WHAT TO WORK ON:
Which of the lines below mention the word "will"? Pull each one out.

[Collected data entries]
===============

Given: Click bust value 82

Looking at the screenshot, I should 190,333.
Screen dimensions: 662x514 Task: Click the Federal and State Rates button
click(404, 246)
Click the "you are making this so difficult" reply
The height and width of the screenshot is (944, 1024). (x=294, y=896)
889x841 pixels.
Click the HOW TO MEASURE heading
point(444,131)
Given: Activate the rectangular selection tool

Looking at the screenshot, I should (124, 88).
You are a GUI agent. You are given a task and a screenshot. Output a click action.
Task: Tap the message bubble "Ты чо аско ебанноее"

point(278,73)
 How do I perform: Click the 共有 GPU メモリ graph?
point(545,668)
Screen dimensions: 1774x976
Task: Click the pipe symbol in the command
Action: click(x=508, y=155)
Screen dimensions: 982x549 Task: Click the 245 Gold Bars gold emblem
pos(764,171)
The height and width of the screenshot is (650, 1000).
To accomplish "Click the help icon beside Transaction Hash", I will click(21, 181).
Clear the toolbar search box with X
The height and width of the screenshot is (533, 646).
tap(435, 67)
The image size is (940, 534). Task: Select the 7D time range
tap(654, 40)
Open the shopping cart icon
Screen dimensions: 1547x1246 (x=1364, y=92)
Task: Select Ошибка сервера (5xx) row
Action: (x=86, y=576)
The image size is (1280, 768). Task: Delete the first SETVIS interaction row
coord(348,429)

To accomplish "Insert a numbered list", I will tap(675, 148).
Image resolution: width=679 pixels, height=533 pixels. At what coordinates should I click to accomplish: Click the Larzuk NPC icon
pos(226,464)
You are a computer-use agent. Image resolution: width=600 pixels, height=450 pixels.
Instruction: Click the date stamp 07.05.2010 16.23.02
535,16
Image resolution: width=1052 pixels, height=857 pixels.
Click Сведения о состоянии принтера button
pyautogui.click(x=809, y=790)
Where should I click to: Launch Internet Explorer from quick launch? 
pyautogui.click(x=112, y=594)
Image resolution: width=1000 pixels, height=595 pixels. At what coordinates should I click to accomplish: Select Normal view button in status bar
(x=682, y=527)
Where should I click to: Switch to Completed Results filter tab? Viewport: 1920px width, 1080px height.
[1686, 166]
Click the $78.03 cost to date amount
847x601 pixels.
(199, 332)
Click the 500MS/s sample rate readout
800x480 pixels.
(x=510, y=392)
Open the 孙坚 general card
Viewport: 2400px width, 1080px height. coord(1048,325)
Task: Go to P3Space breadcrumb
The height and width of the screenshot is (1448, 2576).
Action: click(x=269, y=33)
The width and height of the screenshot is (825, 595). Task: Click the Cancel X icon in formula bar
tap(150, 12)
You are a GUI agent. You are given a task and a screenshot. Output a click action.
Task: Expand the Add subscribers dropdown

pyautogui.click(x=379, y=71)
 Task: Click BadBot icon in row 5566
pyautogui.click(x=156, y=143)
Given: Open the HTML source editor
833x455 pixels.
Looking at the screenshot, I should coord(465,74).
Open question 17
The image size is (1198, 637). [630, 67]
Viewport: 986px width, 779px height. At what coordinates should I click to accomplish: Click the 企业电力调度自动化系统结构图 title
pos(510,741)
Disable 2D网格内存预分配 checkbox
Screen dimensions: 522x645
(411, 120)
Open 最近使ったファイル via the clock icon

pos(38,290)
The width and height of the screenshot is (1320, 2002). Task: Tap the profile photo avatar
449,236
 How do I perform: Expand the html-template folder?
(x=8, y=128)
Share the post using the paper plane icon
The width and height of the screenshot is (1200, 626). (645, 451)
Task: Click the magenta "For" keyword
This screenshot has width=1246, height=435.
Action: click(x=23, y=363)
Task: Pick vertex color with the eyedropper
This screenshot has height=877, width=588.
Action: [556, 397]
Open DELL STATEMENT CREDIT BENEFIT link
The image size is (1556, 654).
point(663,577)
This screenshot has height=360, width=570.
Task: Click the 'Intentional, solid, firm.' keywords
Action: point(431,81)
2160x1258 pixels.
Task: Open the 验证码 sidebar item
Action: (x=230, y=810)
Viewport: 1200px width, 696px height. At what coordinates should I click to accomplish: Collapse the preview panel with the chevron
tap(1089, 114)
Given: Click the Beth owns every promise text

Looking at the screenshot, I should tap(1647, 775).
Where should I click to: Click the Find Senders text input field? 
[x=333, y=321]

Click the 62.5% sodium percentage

===============

ANSWER SPACE:
To accomplish "Click the help icon beside Transaction Hash", I will click(21, 181).
To accomplish "Insert a numbered list", I will tap(675, 148).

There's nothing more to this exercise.